- Exercise objective: Output verbatim the line with "Solutions (54, 17)" together with every line beneath it, ending at the last line of the entries.

- Records to process:
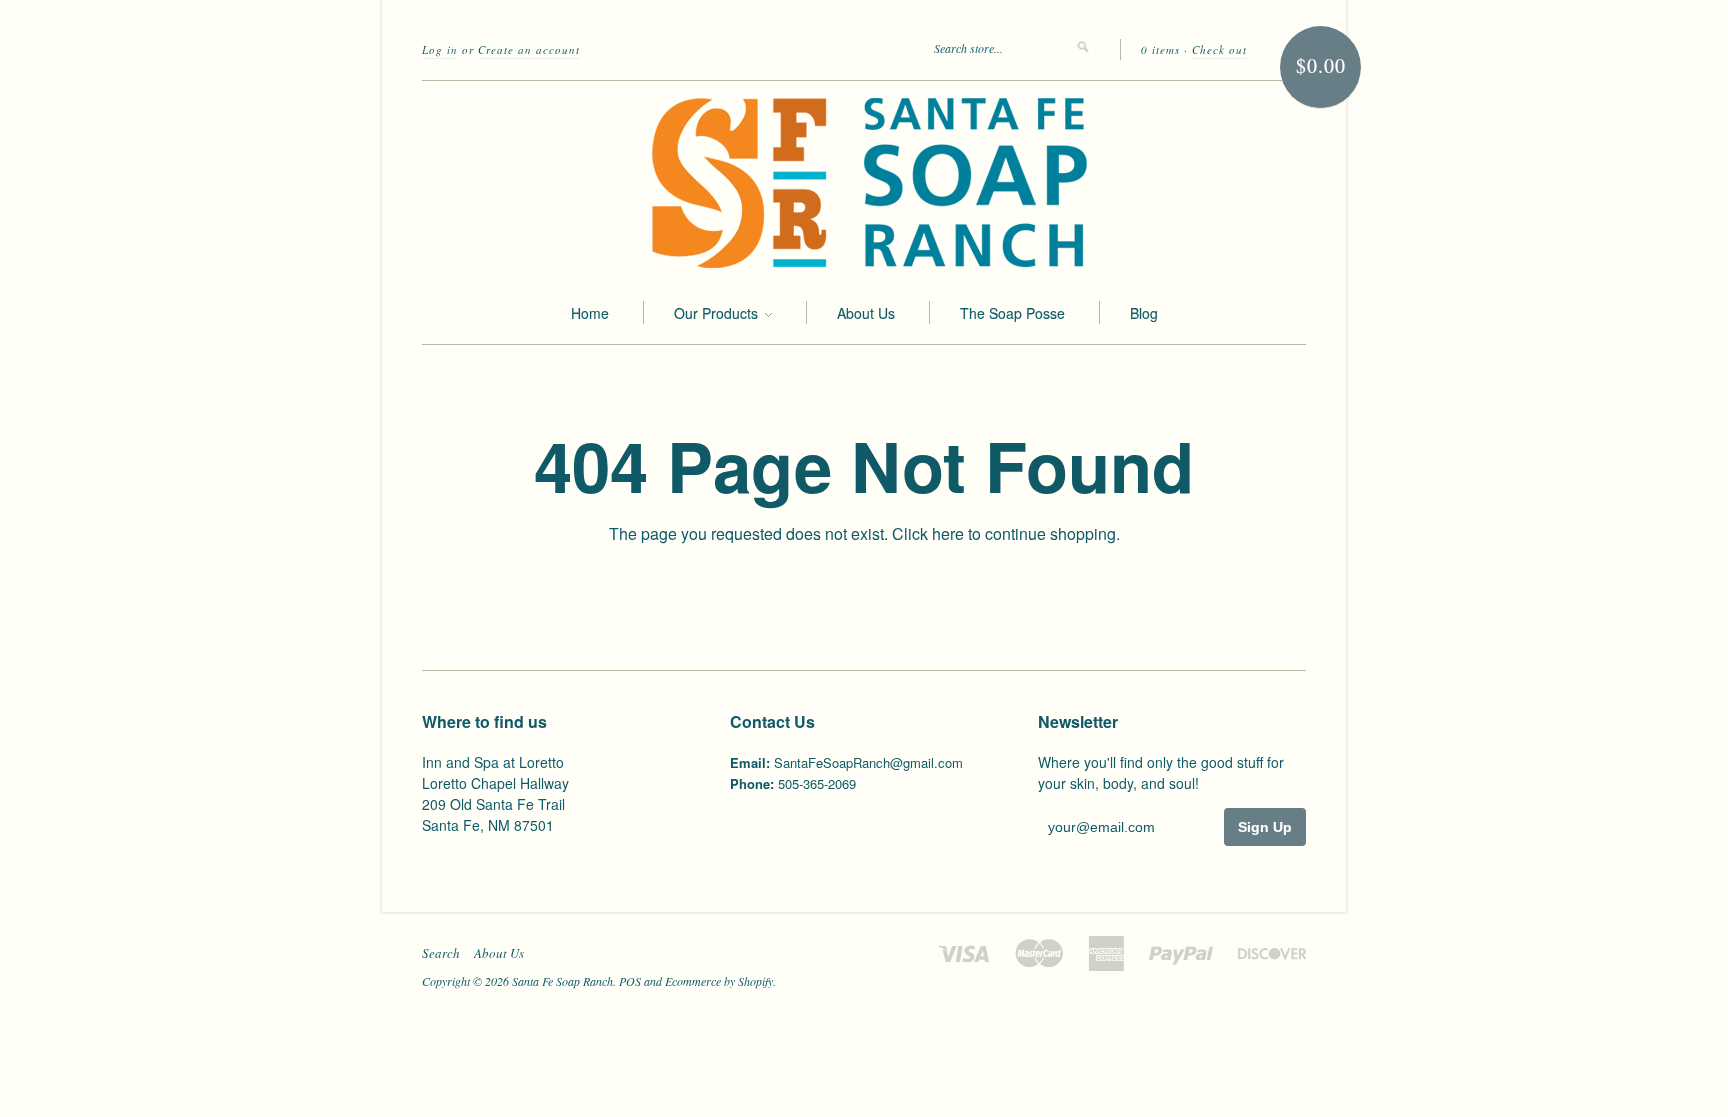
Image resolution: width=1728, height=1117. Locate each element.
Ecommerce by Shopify (719, 981)
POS (630, 981)
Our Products (718, 313)
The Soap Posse (1012, 313)
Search (441, 953)
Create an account (529, 49)
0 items (1160, 49)
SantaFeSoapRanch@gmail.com (868, 762)
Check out (1219, 49)
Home (590, 313)
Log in (440, 49)
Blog (1144, 313)
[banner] (864, 181)
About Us (866, 313)
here (948, 533)
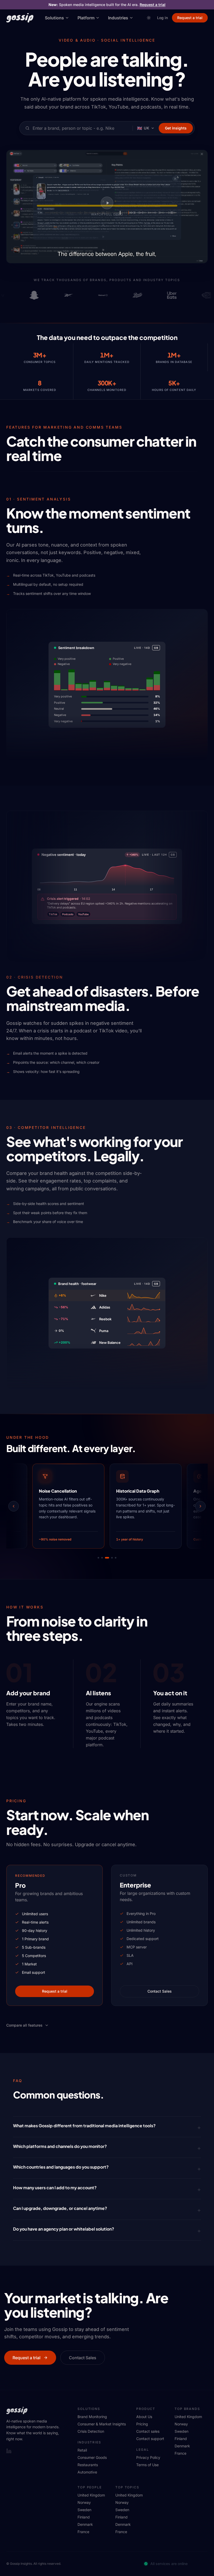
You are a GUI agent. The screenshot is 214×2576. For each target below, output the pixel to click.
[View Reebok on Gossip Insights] (62, 295)
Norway (181, 2424)
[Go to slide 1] (98, 1558)
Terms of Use (147, 2465)
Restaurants (88, 2465)
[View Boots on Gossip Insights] (131, 295)
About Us (144, 2416)
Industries (118, 17)
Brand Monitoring (92, 2416)
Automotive (87, 2472)
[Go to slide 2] (102, 1558)
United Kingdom (188, 2416)
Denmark (182, 2446)
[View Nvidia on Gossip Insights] (200, 295)
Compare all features (24, 2025)
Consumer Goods (92, 2457)
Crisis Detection (91, 2431)
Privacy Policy (148, 2457)
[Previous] (13, 1506)
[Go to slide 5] (114, 1558)
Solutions (54, 17)
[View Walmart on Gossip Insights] (96, 295)
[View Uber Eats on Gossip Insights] (165, 295)
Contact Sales (159, 1991)
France (180, 2453)
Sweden (181, 2431)
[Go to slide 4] (109, 1558)
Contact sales (147, 2431)
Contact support (150, 2438)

- Response for this exercise:
Solutions (54, 17)
[View Walmart on Gossip Insights] (96, 295)
[View Uber Eats on Gossip Insights] (165, 295)
Contact Sales (159, 1991)
France (180, 2453)
Sweden (181, 2431)
[Go to slide 4] (109, 1558)
Contact sales (147, 2431)
Contact support (150, 2438)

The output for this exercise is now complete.